◆ **DATA PROVIDED**:
** Begin **

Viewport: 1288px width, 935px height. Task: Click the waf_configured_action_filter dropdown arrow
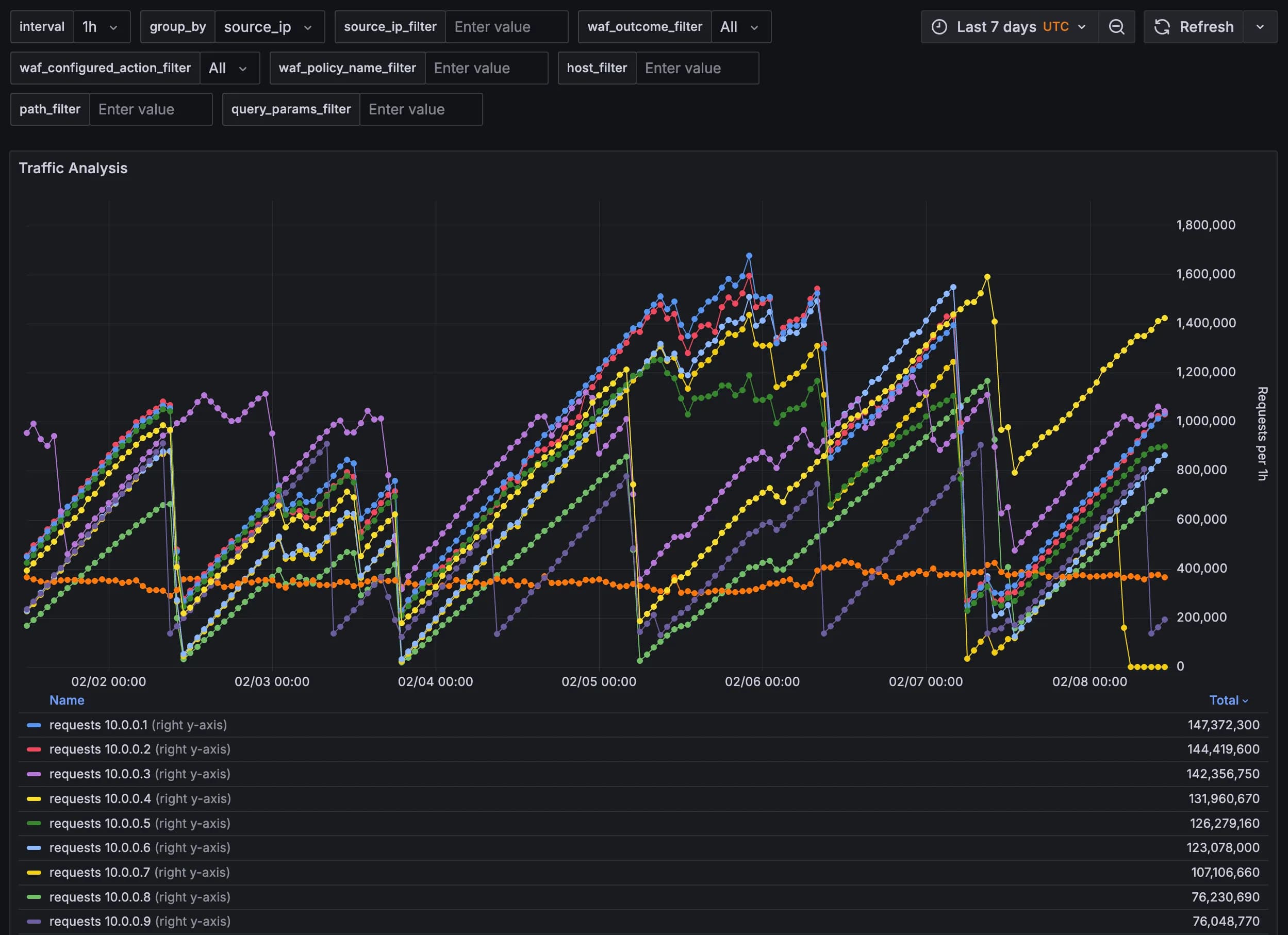tap(244, 68)
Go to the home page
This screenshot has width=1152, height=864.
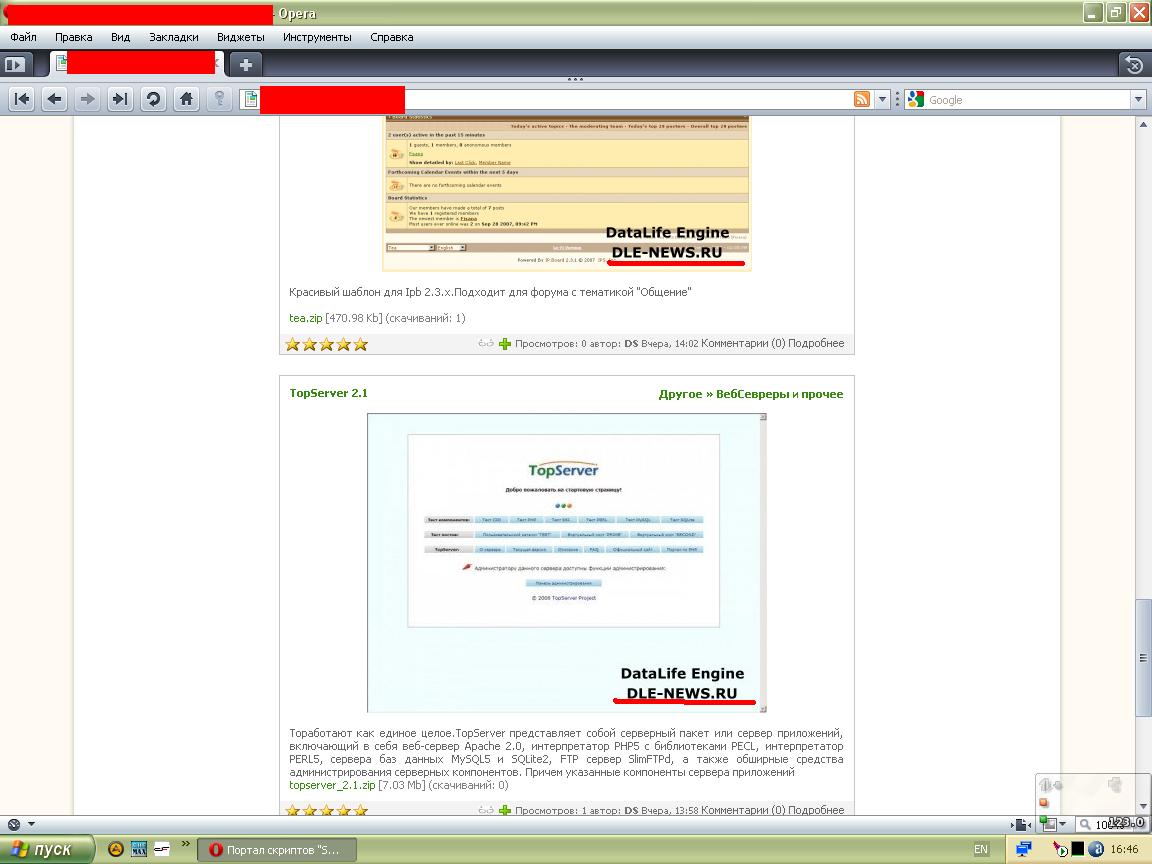coord(186,99)
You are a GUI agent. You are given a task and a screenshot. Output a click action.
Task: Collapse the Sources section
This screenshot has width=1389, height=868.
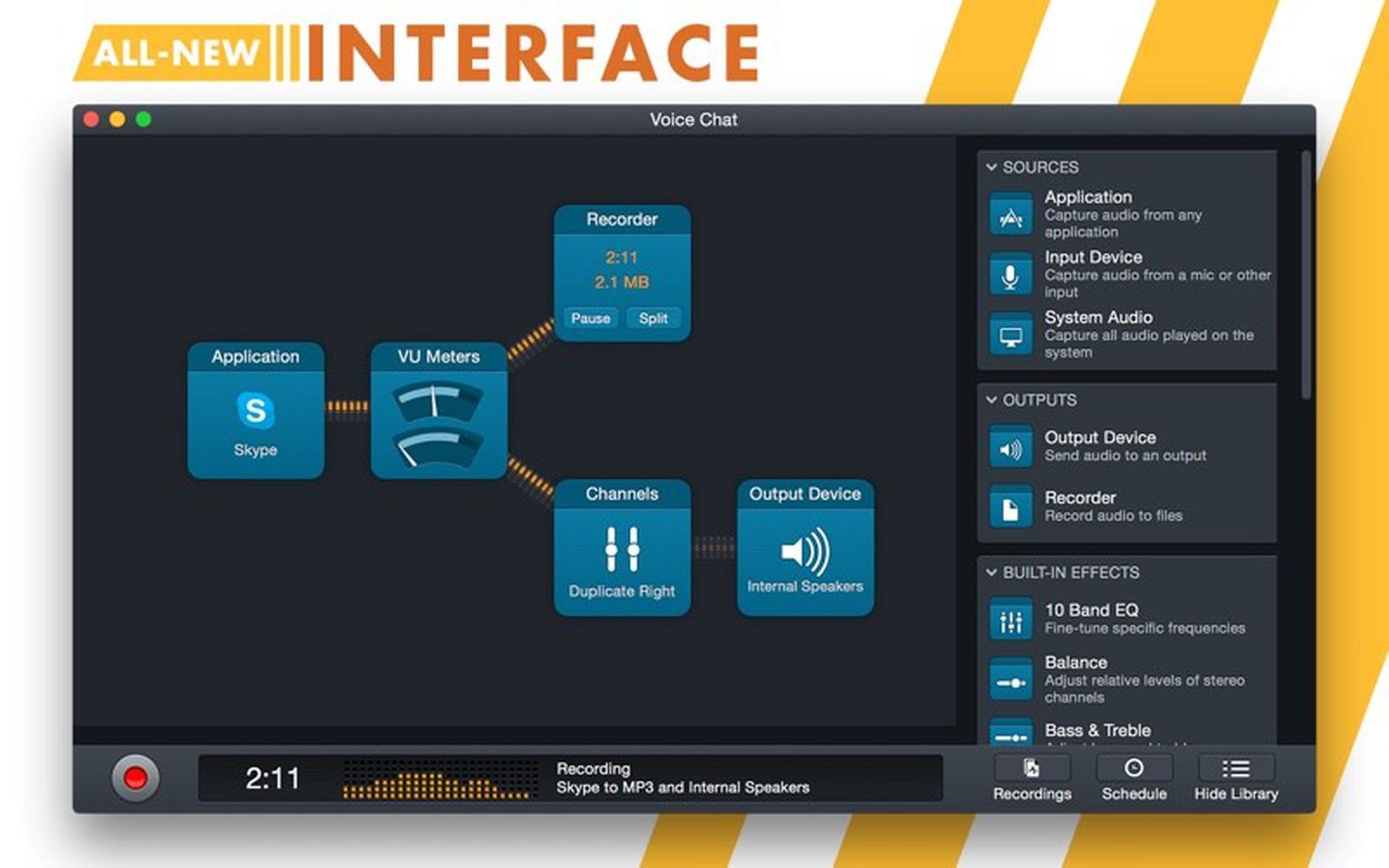991,167
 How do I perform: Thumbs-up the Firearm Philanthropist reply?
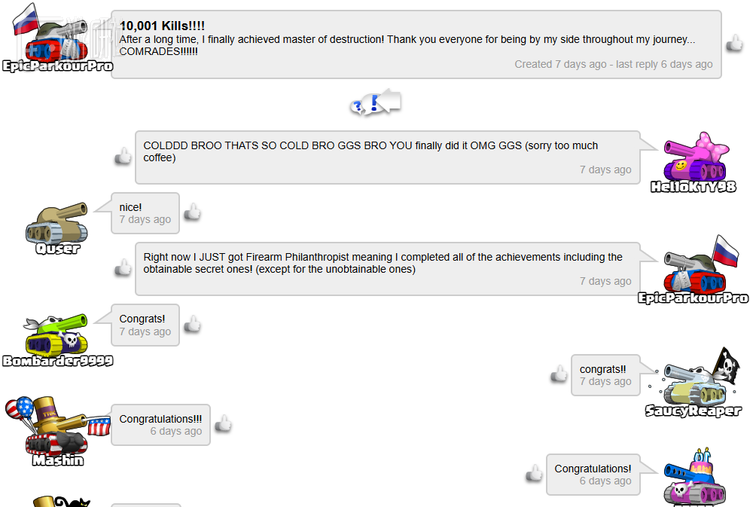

** End **

◆ **AIM OF THE EXERCISE**: Arrange the lines above as a Markdown table with the columns Row and Line, where Row is the row number and Line holds the line, leaving out blank lines. Leave the pictures out of the answer.

◆ **SOLUTION**:
| Row | Line |
|---|---|
| 1 | Viewport: 1288px width, 935px height. Task: Click the waf_configured_action_filter dropdown arrow |
| 2 | tap(244, 68) |
| 3 | Go to the home page |
| 4 | This screenshot has width=1152, height=864. |
| 5 | coord(186,99) |
| 6 | You are a GUI agent. You are given a task and a screenshot. Output a click action. |
| 7 | Task: Collapse the Sources section |
| 8 | This screenshot has width=1389, height=868. |
| 9 | 991,167 |
| 10 |  How do I perform: Thumbs-up the Firearm Philanthropist reply? |